Data supplied below:

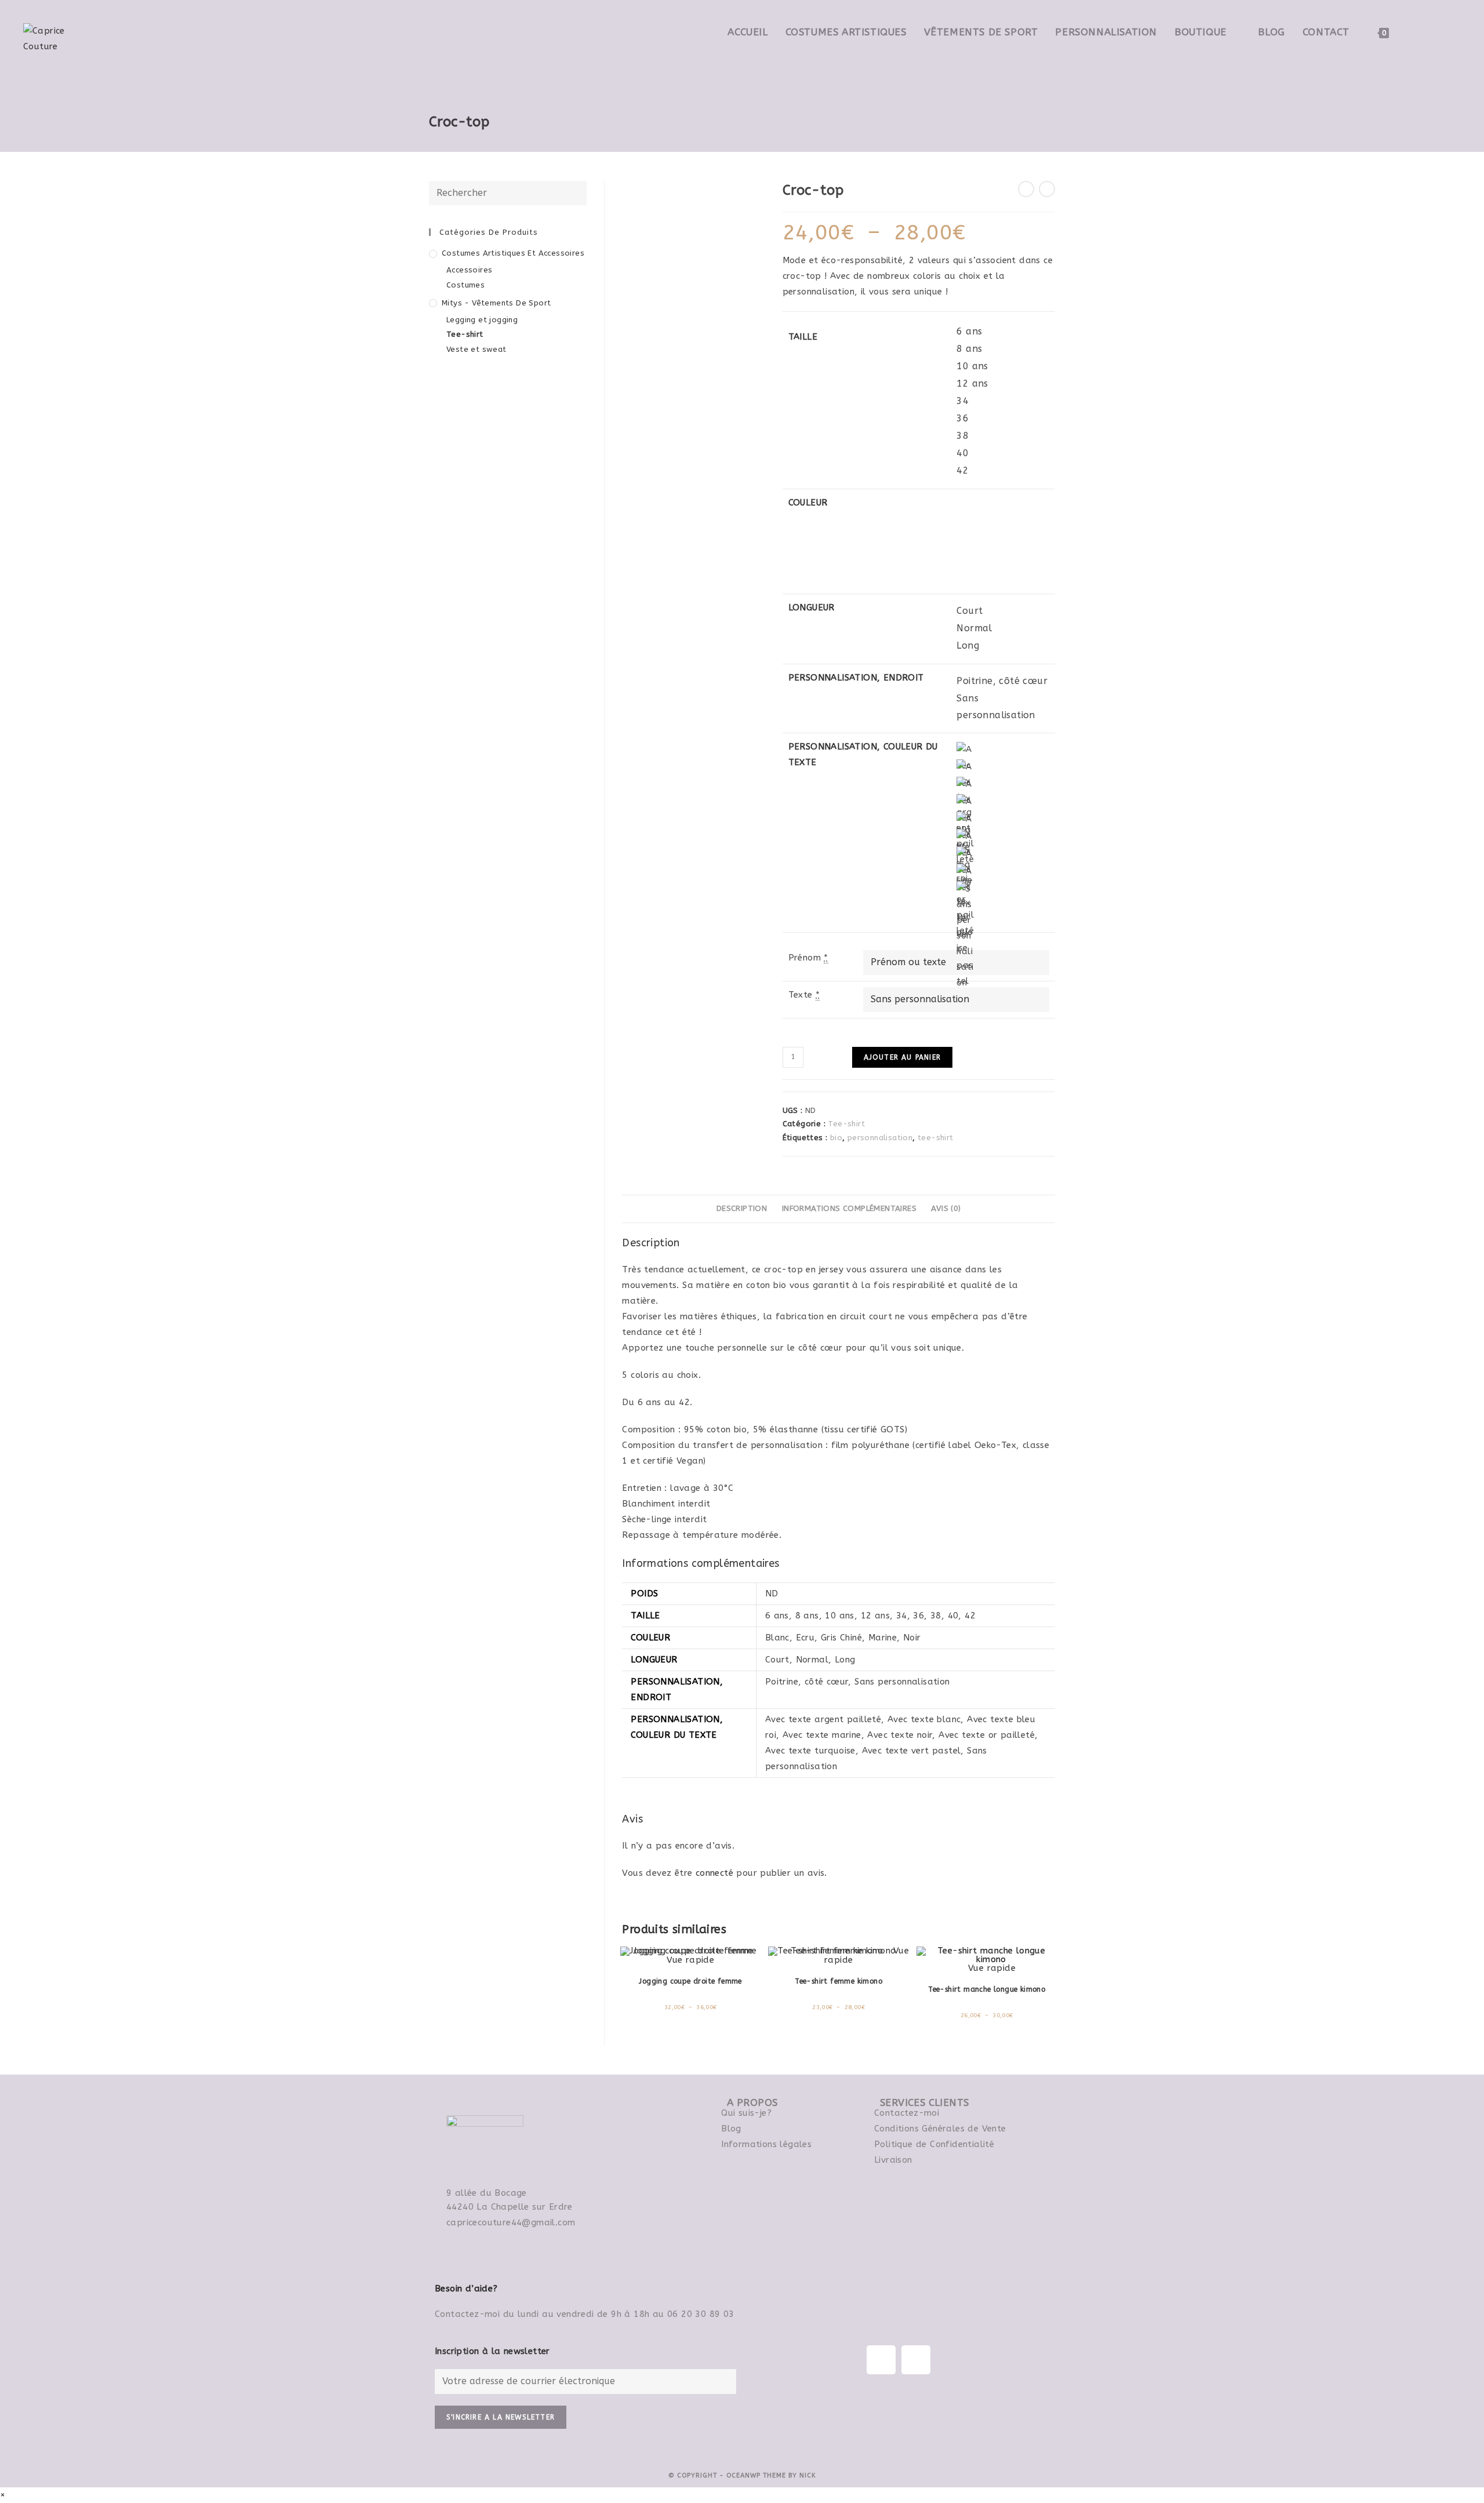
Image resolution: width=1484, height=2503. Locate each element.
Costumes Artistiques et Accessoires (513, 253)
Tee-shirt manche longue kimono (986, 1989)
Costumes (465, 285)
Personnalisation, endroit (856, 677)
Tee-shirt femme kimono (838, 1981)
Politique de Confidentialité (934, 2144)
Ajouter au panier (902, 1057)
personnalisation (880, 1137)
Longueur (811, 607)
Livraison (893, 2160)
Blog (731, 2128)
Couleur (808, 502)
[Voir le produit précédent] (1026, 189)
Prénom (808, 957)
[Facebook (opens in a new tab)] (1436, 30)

End of Data supplied.
Data supplied below:

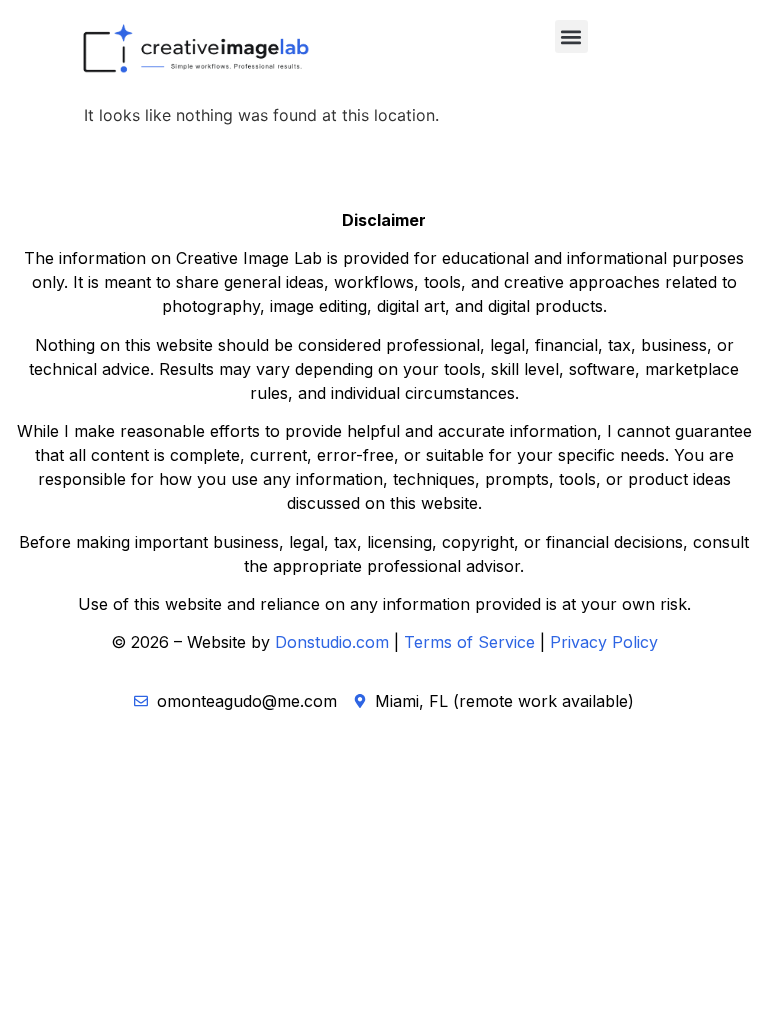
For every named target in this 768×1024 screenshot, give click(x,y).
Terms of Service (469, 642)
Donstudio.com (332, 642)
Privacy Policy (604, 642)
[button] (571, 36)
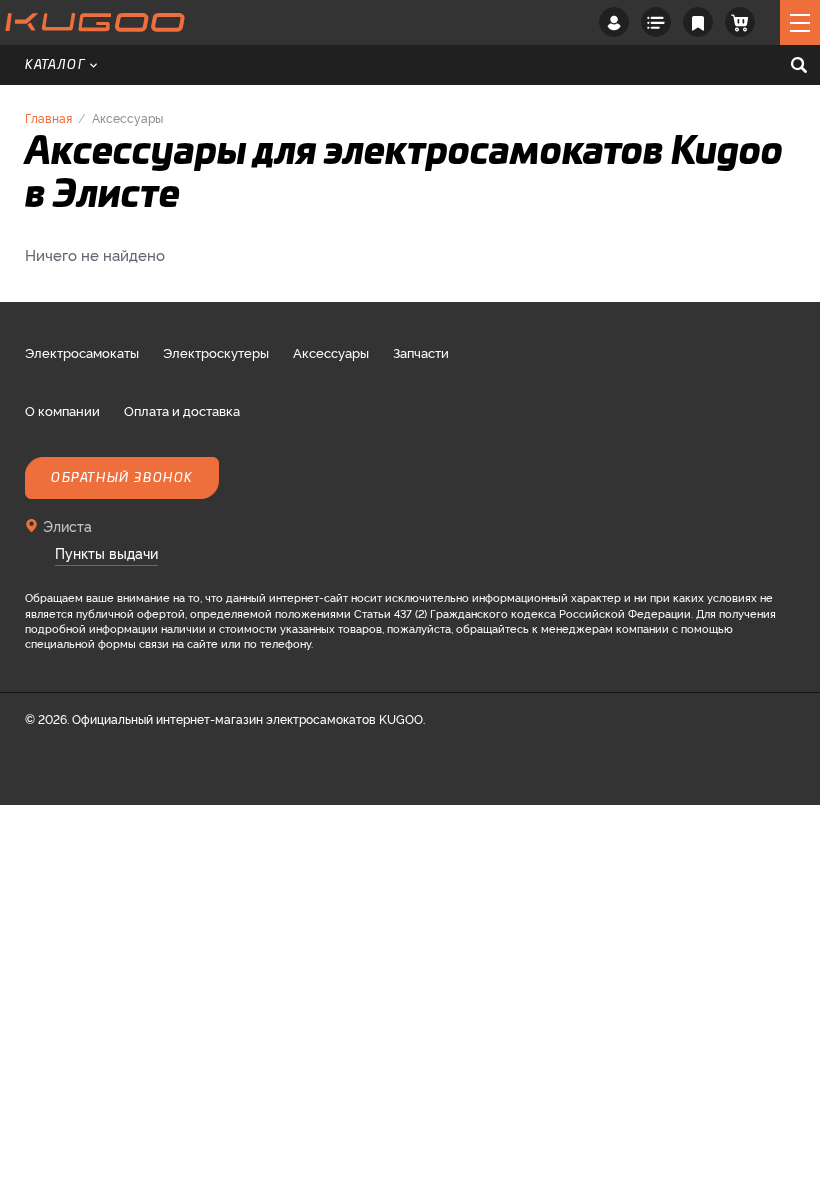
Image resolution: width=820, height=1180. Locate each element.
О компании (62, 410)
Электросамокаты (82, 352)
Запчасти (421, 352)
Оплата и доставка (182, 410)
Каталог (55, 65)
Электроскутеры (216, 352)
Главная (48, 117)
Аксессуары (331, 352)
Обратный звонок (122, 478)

End of Data supplied.

* **Assignment**: Could you restate word for word the lines above from the one containing "Image resolution: width=1484, height=2503." through the one containing "[Facebook (opens in a new tab)] (1436, 30)", both included, and nothing else?

* **Solution**:
Image resolution: width=1484, height=2503. Locate each element.
Costumes Artistiques et Accessoires (513, 253)
Tee-shirt manche longue kimono (986, 1989)
Costumes (465, 285)
Personnalisation, endroit (856, 677)
Tee-shirt femme kimono (838, 1981)
Politique de Confidentialité (934, 2144)
Ajouter au panier (902, 1057)
personnalisation (880, 1137)
Longueur (811, 607)
Livraison (893, 2160)
Blog (731, 2128)
Couleur (808, 502)
[Voir le produit précédent] (1026, 189)
Prénom (808, 957)
[Facebook (opens in a new tab)] (1436, 30)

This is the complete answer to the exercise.